- [Activity]
Make an exact copy of every entry below, with the pictures left out.

*** Begin section ***

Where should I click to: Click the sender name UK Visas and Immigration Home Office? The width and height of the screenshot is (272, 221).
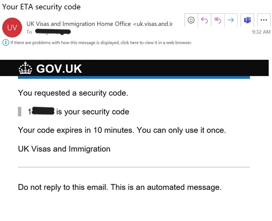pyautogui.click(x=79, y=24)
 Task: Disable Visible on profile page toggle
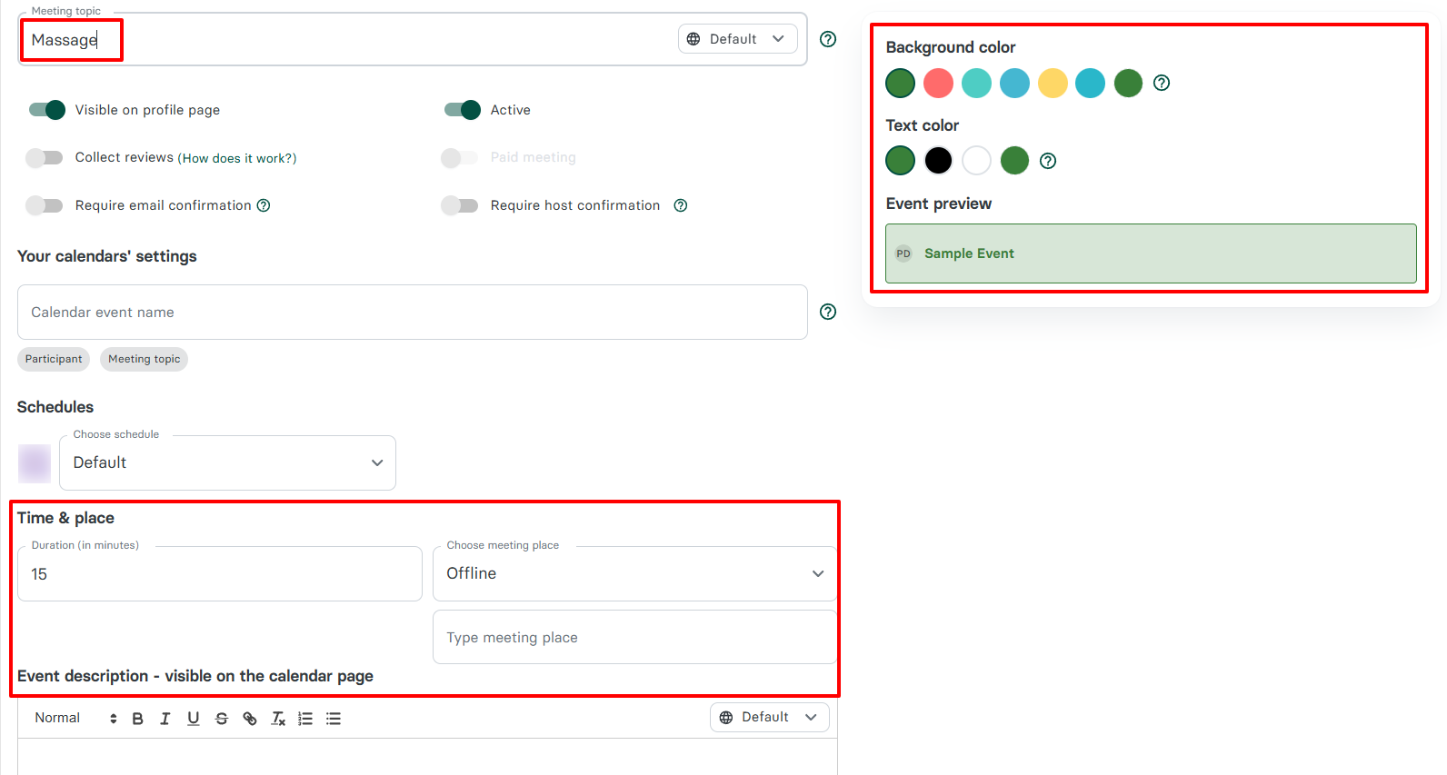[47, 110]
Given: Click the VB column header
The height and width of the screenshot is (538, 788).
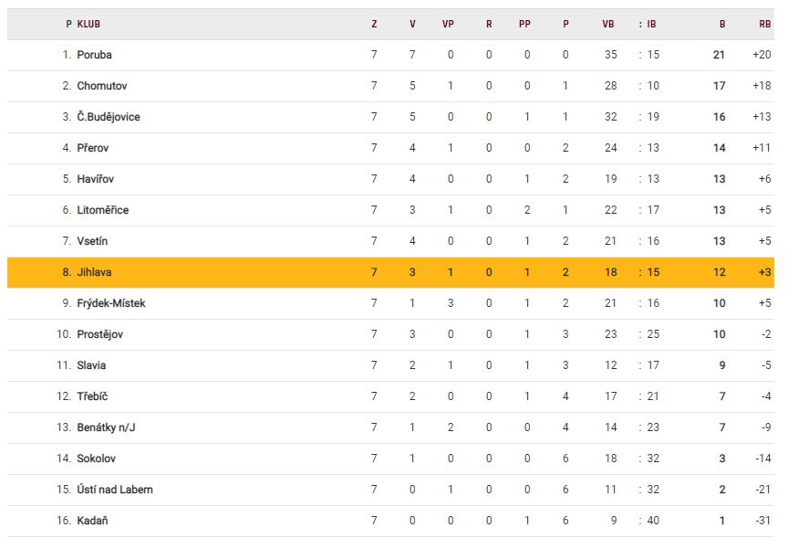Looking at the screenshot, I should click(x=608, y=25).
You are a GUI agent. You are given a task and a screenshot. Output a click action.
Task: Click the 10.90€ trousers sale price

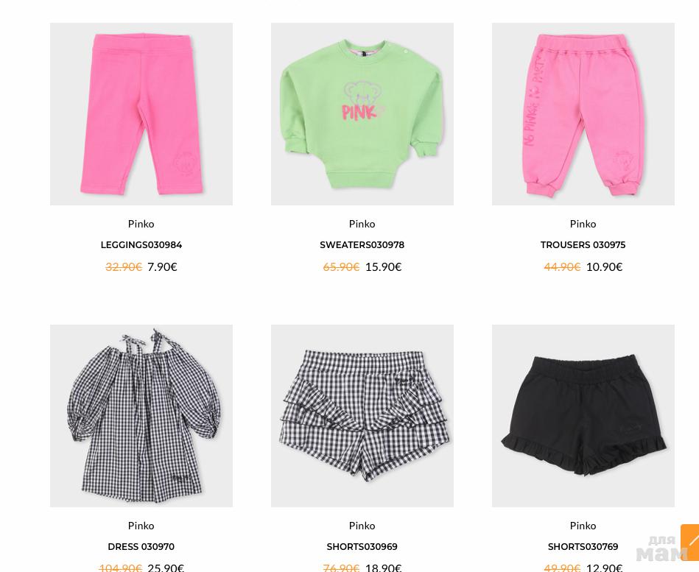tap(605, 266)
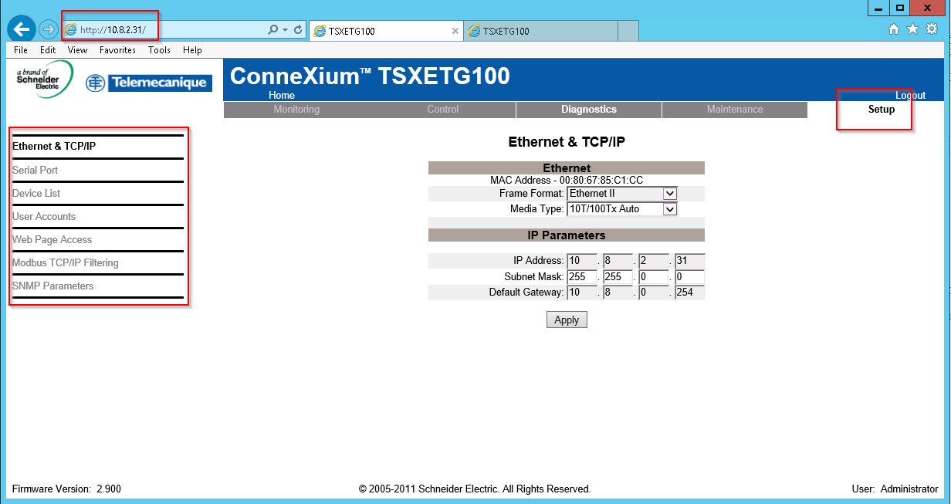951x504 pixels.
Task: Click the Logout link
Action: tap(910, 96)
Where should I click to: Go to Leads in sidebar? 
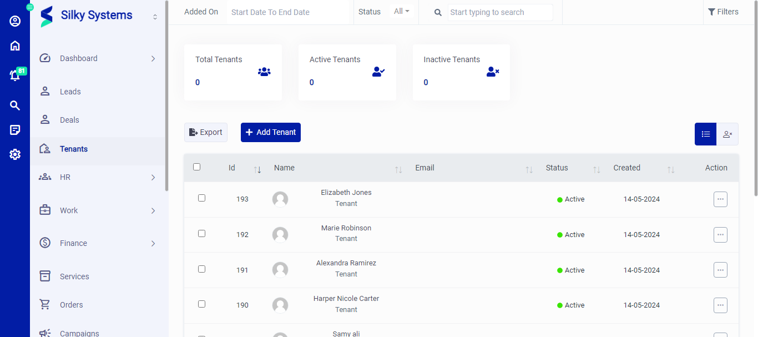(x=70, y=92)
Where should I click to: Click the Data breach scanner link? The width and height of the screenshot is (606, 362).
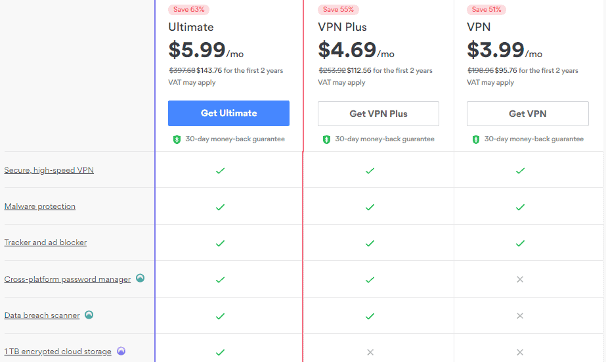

*** End section ***

- [Solved exercise]
Where should I click to: Click the sender name UK Visas and Immigration Home Office? The width and height of the screenshot is (272, 221).
pyautogui.click(x=79, y=24)
 Task: Disable Visible on profile page toggle
[47, 110]
Given: Click the VB column header
The height and width of the screenshot is (538, 788).
Looking at the screenshot, I should click(x=608, y=25).
You are a GUI agent. You are given a task and a screenshot. Output a click action.
Task: Click the 10.90€ trousers sale price

tap(605, 266)
951x504 pixels.
Task: Click the Logout link
Action: tap(910, 96)
Where should I click to: Go to Leads in sidebar? 
(x=70, y=92)
Where should I click to: Click the Data breach scanner link? The width and height of the screenshot is (606, 362).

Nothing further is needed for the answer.